Certainly, my argument that democracy is rooted in sustainable institutions with a certain number of years behind them, a.k.a the West, is valid. I hope it is. How do we create such rootedness and sustainability in our democratic institutions so that they can stand the test of time? How do we prevent teenagers who are shorter that the AK 47s they hold from joining "rebel" or anti-establishment groups? And how do we resolve a perennial orgy of mayhem in places like Rwanda, Burundi, Sudan (selection is mine) so that the people can live and let live (let the eagle perch and the swallow perch)? How do we guarantee minority rights so that government positions are not largely given to a particular ethnic group (in some cases)? If women have a "proportional representation" in parliament in some African countries like South Africa, Rwanda (an African innovation?), can we extend the democratic base to include the people in the "boondocks" (my village) who pay taxes but seem to be living in a world of their own?
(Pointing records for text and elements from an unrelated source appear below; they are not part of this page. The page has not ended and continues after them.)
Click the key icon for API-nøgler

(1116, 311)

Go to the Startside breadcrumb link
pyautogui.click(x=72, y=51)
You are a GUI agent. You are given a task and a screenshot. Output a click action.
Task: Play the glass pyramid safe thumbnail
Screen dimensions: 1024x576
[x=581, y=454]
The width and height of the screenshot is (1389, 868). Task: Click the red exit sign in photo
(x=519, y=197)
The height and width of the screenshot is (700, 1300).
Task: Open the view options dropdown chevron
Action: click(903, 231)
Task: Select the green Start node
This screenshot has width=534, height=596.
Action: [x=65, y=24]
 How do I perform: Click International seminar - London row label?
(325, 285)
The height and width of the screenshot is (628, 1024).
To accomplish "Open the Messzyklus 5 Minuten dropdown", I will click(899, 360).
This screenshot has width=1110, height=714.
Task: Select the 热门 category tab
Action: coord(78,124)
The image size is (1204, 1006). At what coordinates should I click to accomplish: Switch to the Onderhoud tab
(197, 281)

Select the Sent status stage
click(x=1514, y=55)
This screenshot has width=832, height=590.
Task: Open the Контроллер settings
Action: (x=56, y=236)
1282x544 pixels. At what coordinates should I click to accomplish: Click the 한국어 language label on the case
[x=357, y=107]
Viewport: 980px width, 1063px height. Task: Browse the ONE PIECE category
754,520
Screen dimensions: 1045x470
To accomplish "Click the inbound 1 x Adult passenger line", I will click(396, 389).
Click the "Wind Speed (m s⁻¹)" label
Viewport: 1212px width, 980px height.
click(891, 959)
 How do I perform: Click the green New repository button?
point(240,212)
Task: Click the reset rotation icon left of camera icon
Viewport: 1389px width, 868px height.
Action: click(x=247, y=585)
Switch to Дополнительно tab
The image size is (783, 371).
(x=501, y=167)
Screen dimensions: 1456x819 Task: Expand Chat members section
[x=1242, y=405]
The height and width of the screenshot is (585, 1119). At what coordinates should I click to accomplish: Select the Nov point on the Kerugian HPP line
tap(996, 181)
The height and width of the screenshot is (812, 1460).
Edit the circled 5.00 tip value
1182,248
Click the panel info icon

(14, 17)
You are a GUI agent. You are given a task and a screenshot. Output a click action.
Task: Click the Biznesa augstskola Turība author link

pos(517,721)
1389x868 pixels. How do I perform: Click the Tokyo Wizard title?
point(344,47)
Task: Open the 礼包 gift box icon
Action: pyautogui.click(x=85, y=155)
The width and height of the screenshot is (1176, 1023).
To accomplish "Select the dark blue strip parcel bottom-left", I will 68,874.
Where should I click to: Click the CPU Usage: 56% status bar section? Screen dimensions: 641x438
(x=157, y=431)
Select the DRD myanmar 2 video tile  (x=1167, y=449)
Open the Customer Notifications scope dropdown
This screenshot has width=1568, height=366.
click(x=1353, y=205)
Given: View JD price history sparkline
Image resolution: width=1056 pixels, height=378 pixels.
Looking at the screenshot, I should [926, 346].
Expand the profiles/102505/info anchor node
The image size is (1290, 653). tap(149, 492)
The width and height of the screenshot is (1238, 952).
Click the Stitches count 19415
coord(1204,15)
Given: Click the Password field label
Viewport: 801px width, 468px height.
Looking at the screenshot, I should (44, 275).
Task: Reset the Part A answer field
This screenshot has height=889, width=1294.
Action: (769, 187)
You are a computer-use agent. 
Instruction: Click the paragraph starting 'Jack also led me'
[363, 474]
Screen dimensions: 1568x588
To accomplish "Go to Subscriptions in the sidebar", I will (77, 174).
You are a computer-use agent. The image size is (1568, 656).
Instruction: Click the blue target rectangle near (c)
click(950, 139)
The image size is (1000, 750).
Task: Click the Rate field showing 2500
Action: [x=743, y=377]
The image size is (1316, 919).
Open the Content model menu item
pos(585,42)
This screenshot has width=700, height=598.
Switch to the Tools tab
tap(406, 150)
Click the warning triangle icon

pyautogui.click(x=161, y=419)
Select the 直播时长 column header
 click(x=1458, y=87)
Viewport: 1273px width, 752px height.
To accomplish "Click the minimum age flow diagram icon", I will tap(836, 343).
While there is considerable interest in the specific comment on the poor and democracy the context is completely ignored. The point of the comment on is that Democracy will be sustained when we have created institutions that make for good governance as well as an enabling climate in which people engaged in their professions are sufficiently rewarded to be able to take care of their families, i.e. when a "worker" can put food on the table. That is to say, the salary of a worker (private or public sector) can put food on the table for the entire month, instead of two weeks. Individuals, groups and opportunistic leaders exploit such people - i.e. people who cannot feed their families or put food on the table. Where, in our democratic discourse, do we situate the rural folk such that the rights of the people in the rural areas are also guaranteed?
It seems to me that participating fully and effectively in governance and the economy does not exclude access to basic infrastructural services (roads, bridges, potable water etc), that have been missing in our urban-biased development plans. The enabling climate (does it include political and economic space), it seems to me, should include these facilities for the people who produce all the food and the export crops that yield the much-vaunted dollars and pounds to participate in the national democratic life.
We must broaden and deepen the practice of democracy to include all groups - privileged, under-privileged, urban, rural. etc. And while we do, ensuring food for all is a good way to sustain the system. That is certainly not questioning the relevance or suitability of democracy for Africa. Neither are we questioning pre-colonial African systems - democratic, capitalistic etc. because we know they existed.
Some people have lived in villages for forty or so years and have seen governments come and go with no change in their standard of living. They still have no potable water, impassable or non-existent roads, can't send children to school, and see "big men from city once every four years" (of course the road is made passable at that time). If it is so important to pave the road (via a bulldozer) for the "big man" why not pave it periodically for the villagers? What is the message in such an action? When the political and the economic are fused together - an enabling climate that will facilitate the ingenuity of the people in the rural areas - we can see some changes. That governments do not do everything for people is a truism that escaped no one. However, the state has certain basic obligations to people. People in villages have worked hard to eke out an existence for years. They should be part of the democratic discourse.
A prominent African American posed the question: "What is your Fourth of July Celebrations to Me?" He was neither denying the historicity nor questioning the importance of the July 4 celebrations of this land of freedom. He was lamenting the fact that the land of freedom and liberty held a segment of its population in bondage, and later, considered each of them two-thirds of a person. In the same vein I am of the opinion that we should seriously consider broadening the discourse on democracy to include the rural folk, unless of course, their views do not matter.